結衣は子供のころから、兄の背中を追っていた。

そうの背中は大きく、温かくて、どこに立っていても迷わない灯台のようだった。


両親は共働きで、家には夜ふたりだけになることが多かった。

玄関の鍵を閉めるのはいつだって兄の役目で、冷蔵庫に入っている夕飯を温めるのも兄だった。


結衣はその横顔が好きだった。

学校で何があっても、兄の「腹減ったな」の声で一日の嫌なことが薄れていった。


兄はやさしい。

頭がよくて、運動もできて、友達にも先生にも信頼される。

周囲から向けられる敬意や期待を、兄はひとつも嫌がらなかった。


だけど、それ以上に結衣は知っている。


兄は、家族の前ではもっと素朴だ。

冗談を言って笑い、コンビニのチョコを半分くれる。

結衣が泣いたら、無言で頭に手を置いてくれる。

その大きな掌の温度を、結衣は世界の正しさそのものだと思っていた。


颯は、結衣にとって最初にできた「拠り所」であり、

彼女の人生に最初に生まれた「光」だった。


——あの夏までは。



八月の終わり。

蝉の声があいまいになりはじめ、夜が湿り気を帯びる季節。


兄は大学の自由研究に取り組んでいた。


内容は「戦後日本の未解決事件」。

最初はただの歴史的興味だと思っていた。

しかし兄は次第に、ある一件に没頭していく。


十数年前、地方で起きた一家惨殺事件。

犯人は不明。

家族全員の遺体は奇妙な状態で見つかったが、詳細は非公開。

ただ裁判資料の一部に、“精神構造に異常が見られた可能性”という曖昧な一文だけが残っていた。


兄は警察書庫から写しを取り寄せた。


その資料を読んでから、兄の表情が少しずつ変わった。


といっても、表面上は何も変わらないのだ。

食欲もあるし、学校にも行く。

会話も普通にする。

でも——瞳の奥に、小さな揺らぎが生まれた。


たとえば結衣が呼びかけても、一度だけ遅れて返事をする。

視線の焦点が遠くに合っているような瞬間がある。


「お兄ちゃん、大丈夫?」


問いかけたある日の夜、兄は一瞬だけ黙って、いつもの笑顔をつくった。


「寝不足なだけだよ」


その声を、結衣はしばらく忘れられなかった。


兄の声色には、ほんのわずか、“自分ではないもの”の影が混じっていた。



兄はベッドの上で、資料を広げていた。

結衣は兄の部屋に入ることは滅多になかったが、あのときは誘われるように覗いてしまった。


兄は気づいて、小さく手を振った。


「結衣、これ見てみる?」


机の上には、年代物の白黒写真と、古い記録のコピー。


その中に、奇妙な数式のような記号の羅列があった。


「これ、事件記録……?」


「……みたいだな。

 でも、普通の事件じゃない」


兄は資料に触れながら言う。


「この家族、事件の前に同じ夢を見ていたらしい」


「夢?」


「ああ。
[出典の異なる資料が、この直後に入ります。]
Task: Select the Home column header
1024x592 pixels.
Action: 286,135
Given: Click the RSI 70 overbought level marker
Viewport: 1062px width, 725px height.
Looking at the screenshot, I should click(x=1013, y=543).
誰かに“呼ばれる”夢。

 しかも全員同じ人物を見ていたらしい」


結衣は背筋が強張るのを感じた。


「お兄ちゃんも……その夢、見てるの?」


兄は笑って首を振る。


「まさか。

 そんな都合よく……」


と言いかけて、言葉が消えた。


その沈黙が今でも耳に残っている。


ほんの五秒ほどの沈黙。

その短さが、兄の変化をより深く刻み込んだ。


兄の指先は、資料に触れたままピタリと止まっていた。


まるで、

“自分以外の何か”の動きを待っているように。



九月に入ると、兄はさらにおかしくなった。


夜中に部屋の前を通ると、兄がひとりで話している声がする。

誰かと電話でもしているのかと思ったが、声があまりに低い。


耳を近づけると、兄の声じゃないトーンが混ざっていた。


「……聞こえる。

 見てる……だろ……」


結衣が怖くなって部屋の前から離れると、

床の木目が冷たく感じられた。


翌朝、

兄は何事もなかったように笑った。


「パン焼けてるよ」


「ほら、急がないと」


その笑顔はいつも通りなのに、

目の奥にだけ“湿った黒いもの”が揺れていた。


結衣は思わず兄の腕をつかんだ。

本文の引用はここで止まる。